Dataset excerpts →

************

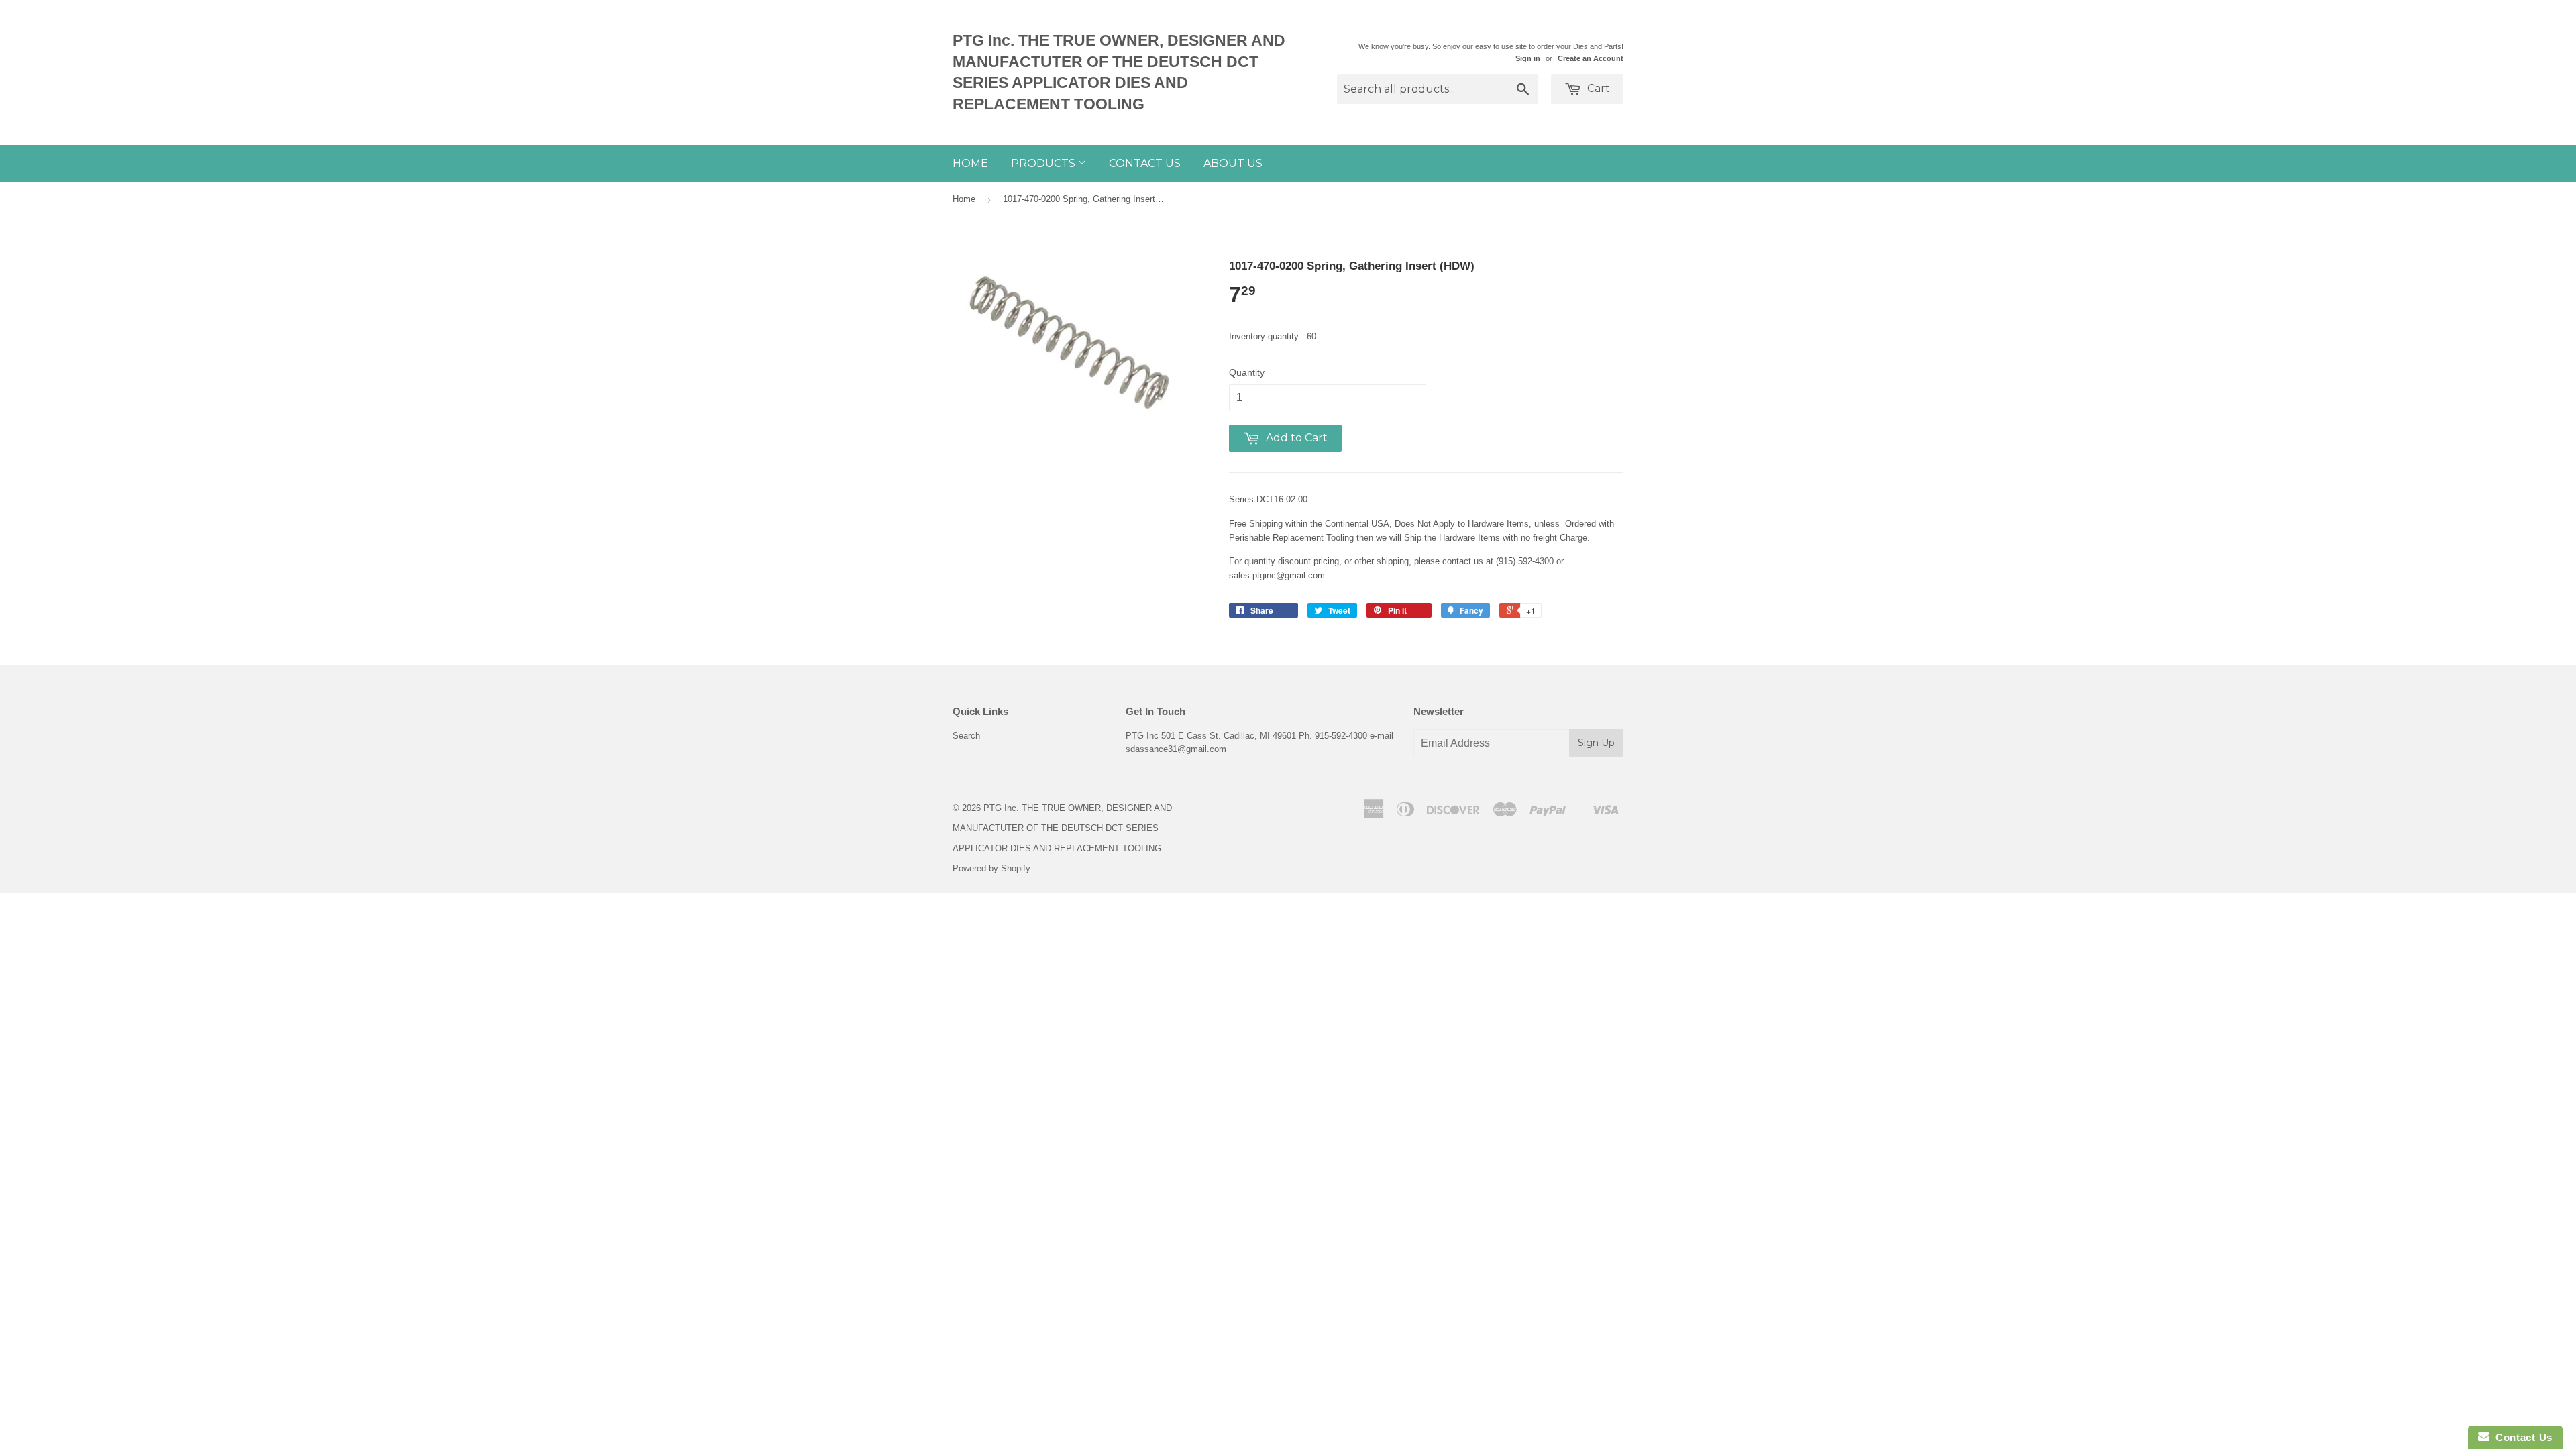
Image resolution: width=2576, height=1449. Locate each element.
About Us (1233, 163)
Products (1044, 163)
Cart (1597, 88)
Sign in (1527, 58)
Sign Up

************

What this task involves →
Print the entries again exactly as they appear above. Do not print the pictures.

Response →
Image resolution: width=2576, height=1449. Locate each element.
About Us (1233, 163)
Products (1044, 163)
Cart (1597, 88)
Sign in (1527, 58)
Sign Up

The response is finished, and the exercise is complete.